__GOAL OF THE EXERCISE__: Render every line of the records below as a JSON list of strings, with one string per line and blank lines omitted.

__ITEMS__:
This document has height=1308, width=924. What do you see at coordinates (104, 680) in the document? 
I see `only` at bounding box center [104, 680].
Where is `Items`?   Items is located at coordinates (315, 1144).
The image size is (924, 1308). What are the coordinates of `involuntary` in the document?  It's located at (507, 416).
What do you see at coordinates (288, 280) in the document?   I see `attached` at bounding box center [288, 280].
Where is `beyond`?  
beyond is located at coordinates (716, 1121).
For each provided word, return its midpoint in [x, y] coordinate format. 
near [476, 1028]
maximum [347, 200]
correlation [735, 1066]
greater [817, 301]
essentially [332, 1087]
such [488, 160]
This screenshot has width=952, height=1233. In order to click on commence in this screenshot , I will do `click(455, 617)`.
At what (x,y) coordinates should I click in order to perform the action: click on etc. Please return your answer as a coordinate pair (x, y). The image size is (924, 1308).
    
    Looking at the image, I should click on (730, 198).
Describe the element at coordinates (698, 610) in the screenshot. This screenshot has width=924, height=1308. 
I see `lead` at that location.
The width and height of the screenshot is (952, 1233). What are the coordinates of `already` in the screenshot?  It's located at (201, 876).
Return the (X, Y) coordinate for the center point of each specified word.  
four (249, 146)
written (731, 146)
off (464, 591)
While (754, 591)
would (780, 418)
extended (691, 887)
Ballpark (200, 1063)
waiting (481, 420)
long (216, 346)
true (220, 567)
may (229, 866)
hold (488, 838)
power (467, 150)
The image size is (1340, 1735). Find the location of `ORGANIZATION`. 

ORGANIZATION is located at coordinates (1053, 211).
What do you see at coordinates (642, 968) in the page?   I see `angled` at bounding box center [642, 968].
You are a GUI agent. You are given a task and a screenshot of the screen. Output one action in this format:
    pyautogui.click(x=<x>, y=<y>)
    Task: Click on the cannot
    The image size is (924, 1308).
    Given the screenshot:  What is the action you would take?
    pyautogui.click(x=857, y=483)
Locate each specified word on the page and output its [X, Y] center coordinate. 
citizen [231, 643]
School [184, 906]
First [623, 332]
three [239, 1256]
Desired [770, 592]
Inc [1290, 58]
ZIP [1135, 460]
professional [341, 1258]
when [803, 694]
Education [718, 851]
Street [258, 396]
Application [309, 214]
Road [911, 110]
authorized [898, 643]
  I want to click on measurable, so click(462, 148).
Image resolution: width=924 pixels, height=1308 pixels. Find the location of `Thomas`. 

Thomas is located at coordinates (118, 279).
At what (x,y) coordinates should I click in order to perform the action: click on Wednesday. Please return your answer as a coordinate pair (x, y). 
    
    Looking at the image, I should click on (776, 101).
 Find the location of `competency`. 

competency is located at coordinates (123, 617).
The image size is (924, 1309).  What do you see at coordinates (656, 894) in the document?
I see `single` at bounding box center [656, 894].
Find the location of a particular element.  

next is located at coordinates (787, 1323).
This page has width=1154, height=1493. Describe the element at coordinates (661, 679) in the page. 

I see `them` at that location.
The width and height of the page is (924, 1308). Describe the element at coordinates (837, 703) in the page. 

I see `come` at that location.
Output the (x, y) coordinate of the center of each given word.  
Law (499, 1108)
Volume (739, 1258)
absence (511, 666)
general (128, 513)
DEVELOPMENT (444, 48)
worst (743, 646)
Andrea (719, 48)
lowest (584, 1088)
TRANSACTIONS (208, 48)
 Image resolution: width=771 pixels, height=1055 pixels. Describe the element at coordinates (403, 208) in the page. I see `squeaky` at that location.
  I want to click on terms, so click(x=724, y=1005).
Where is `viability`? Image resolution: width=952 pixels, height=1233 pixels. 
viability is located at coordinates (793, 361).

__CORRECT OUTPUT__:
[
  "This document has height=1308, width=924. What do you see at coordinates (104, 680) in the document? ",
  "I see `only` at bounding box center [104, 680].",
  "Where is `Items`?   Items is located at coordinates (315, 1144).",
  "The image size is (924, 1308). What are the coordinates of `involuntary` in the document?  It's located at (507, 416).",
  "What do you see at coordinates (288, 280) in the document?   I see `attached` at bounding box center [288, 280].",
  "Where is `beyond`?  ",
  "beyond is located at coordinates (716, 1121).",
  "For each provided word, return its midpoint in [x, y] coordinate format. ",
  "near [476, 1028]",
  "maximum [347, 200]",
  "correlation [735, 1066]",
  "greater [817, 301]",
  "essentially [332, 1087]",
  "such [488, 160]",
  "This screenshot has width=952, height=1233. In order to click on commence in this screenshot , I will do `click(455, 617)`.",
  "At what (x,y) coordinates should I click in order to perform the action: click on etc. Please return your answer as a coordinate pair (x, y). The image size is (924, 1308).",
  "    Looking at the image, I should click on (730, 198).",
  "Describe the element at coordinates (698, 610) in the screenshot. This screenshot has width=924, height=1308. ",
  "I see `lead` at that location.",
  "The width and height of the screenshot is (952, 1233). What are the coordinates of `already` in the screenshot?  It's located at (201, 876).",
  "Return the (X, Y) coordinate for the center point of each specified word.  ",
  "four (249, 146)",
  "written (731, 146)",
  "off (464, 591)",
  "While (754, 591)",
  "would (780, 418)",
  "extended (691, 887)",
  "Ballpark (200, 1063)",
  "waiting (481, 420)",
  "long (216, 346)",
  "true (220, 567)",
  "may (229, 866)",
  "hold (488, 838)",
  "power (467, 150)",
  "The image size is (1340, 1735). Find the location of `ORGANIZATION`. ",
  "ORGANIZATION is located at coordinates (1053, 211).",
  "What do you see at coordinates (642, 968) in the page?   I see `angled` at bounding box center [642, 968].",
  "You are a GUI agent. You are given a task and a screenshot of the screen. Output one action in this format:",
  "    pyautogui.click(x=<x>, y=<y>)",
  "    Task: Click on the cannot",
  "    The image size is (924, 1308).",
  "    Given the screenshot:  What is the action you would take?",
  "    pyautogui.click(x=857, y=483)",
  "Locate each specified word on the page and output its [X, Y] center coordinate. ",
  "citizen [231, 643]",
  "School [184, 906]",
  "First [623, 332]",
  "three [239, 1256]",
  "Desired [770, 592]",
  "Inc [1290, 58]",
  "ZIP [1135, 460]",
  "professional [341, 1258]",
  "when [803, 694]",
  "Education [718, 851]",
  "Street [258, 396]",
  "Application [309, 214]",
  "Road [911, 110]",
  "authorized [898, 643]",
  "  I want to click on measurable, so click(462, 148).",
  "Image resolution: width=924 pixels, height=1308 pixels. Find the location of `Thomas`. ",
  "Thomas is located at coordinates (118, 279).",
  "At what (x,y) coordinates should I click in order to perform the action: click on Wednesday. Please return your answer as a coordinate pair (x, y). ",
  "    Looking at the image, I should click on (776, 101).",
  " Find the location of `competency`. ",
  "competency is located at coordinates (123, 617).",
  "The image size is (924, 1309).  What do you see at coordinates (656, 894) in the document?",
  "I see `single` at bounding box center [656, 894].",
  "Find the location of a particular element.  ",
  "next is located at coordinates (787, 1323).",
  "This page has width=1154, height=1493. Describe the element at coordinates (661, 679) in the page. ",
  "I see `them` at that location.",
  "The width and height of the page is (924, 1308). Describe the element at coordinates (837, 703) in the page. ",
  "I see `come` at that location.",
  "Output the (x, y) coordinate of the center of each given word.  ",
  "Law (499, 1108)",
  "Volume (739, 1258)",
  "absence (511, 666)",
  "general (128, 513)",
  "DEVELOPMENT (444, 48)",
  "worst (743, 646)",
  "Andrea (719, 48)",
  "lowest (584, 1088)",
  "TRANSACTIONS (208, 48)",
  " Image resolution: width=771 pixels, height=1055 pixels. Describe the element at coordinates (403, 208) in the page. I see `squeaky` at that location.",
  "  I want to click on terms, so click(x=724, y=1005).",
  "Where is `viability`? Image resolution: width=952 pixels, height=1233 pixels. ",
  "viability is located at coordinates (793, 361)."
]